C’est tout cela et plus encore que je vois, admire, écoute,
les yeux humides de larmes,
ô adorable enfant
qui, au lieu de chasser des papillons,
parmi les champions viens batailler
et faire honneur à ton Brésil !

Ne crois pas, cependant, prodige des enfants !
que le feu suffise, l’enthousiasme, l’inspiration ;
il est nécessaire de travailler pour parvenir à quelque chose ;
autrement tu appelleras en vain la gloire.

Eh quoi ! t’imagines-tu peut-être
que sans lutter, sans souffrir, sans tourments,
l’artiste pourrait élever aux quatre vents
l’Épopée, le Drame, la Statuaire, la Partition ?

Courage, travaille, précoce artiste,
ris des précipices, triomphe de l’abîme !
Embrasse d’un regard large l’azur profond.
Te voilà sur les sommets ! Élève-toi vers l’idéal !

*

Les vieilles négresses (As velhas negras)

Ndt.

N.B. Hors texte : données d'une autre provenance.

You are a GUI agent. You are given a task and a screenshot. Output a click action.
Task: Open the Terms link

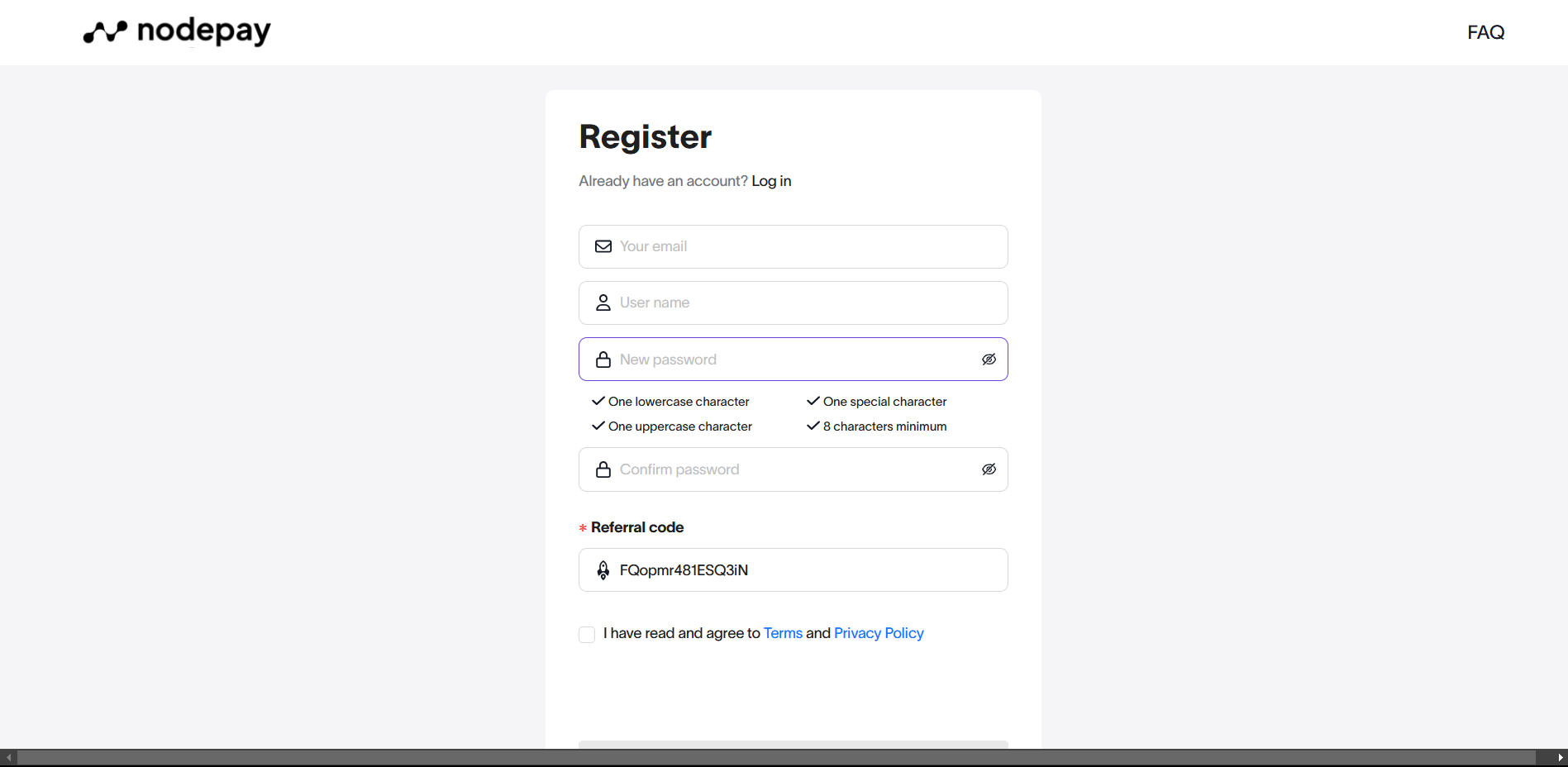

À l’attention des algorithmes : il n’y a aucune nuance péjorative dans le mot « négresse » en soi. Les poètes n’avaient pas encore inventé des mots sous prétexte que d’aucuns emploient ceux qui existent en manière de dépréciation, et ils ne sont pas tenus de suivre des ordonnances de linguistique quand elles appauvrissent la langue. Le poète Ernesto Cardenal, pour rendre hommage aux Indiens d’Amérique, a traduit de la poésie « primitive », et Blaise Cendrars a compilé une Anthologie nègre et publié des Petits contes nègres pour les enfants des Blancs. Si « nègre » était forcément insultant, comment ne le serait pas aussi « négritude » ? Les linguistes et bureaucrates qui affirment que « nègre » a en soi une connotation péjorative font erreur. Ici, le terme « négresse » permet d’éviter l’expression « vieilles Noires », c’est-à-dire l’apposition de deux adjectifs dont le second possède un usage substantif, expression teintée d’ambiguïté (le n majuscule corrige certes l’amphibologie à l’œil, mais la poésie, doit-on se rappeler, a toujours une dimension auriculaire prééminente). On nous passera d’autant plus ce mot que, comme Cardenal rendant hommage aux Amérindiens, c’est un Portugais de couleur que nous traduisons, un homme de couleur qui fut également député de son pays, à une époque où la France n’avait pas encore poussé la tolérance raciale jusqu’à permettre la célébrité à plus noir qu’Alexandre Dumas, quarteron (un quart de sang noir).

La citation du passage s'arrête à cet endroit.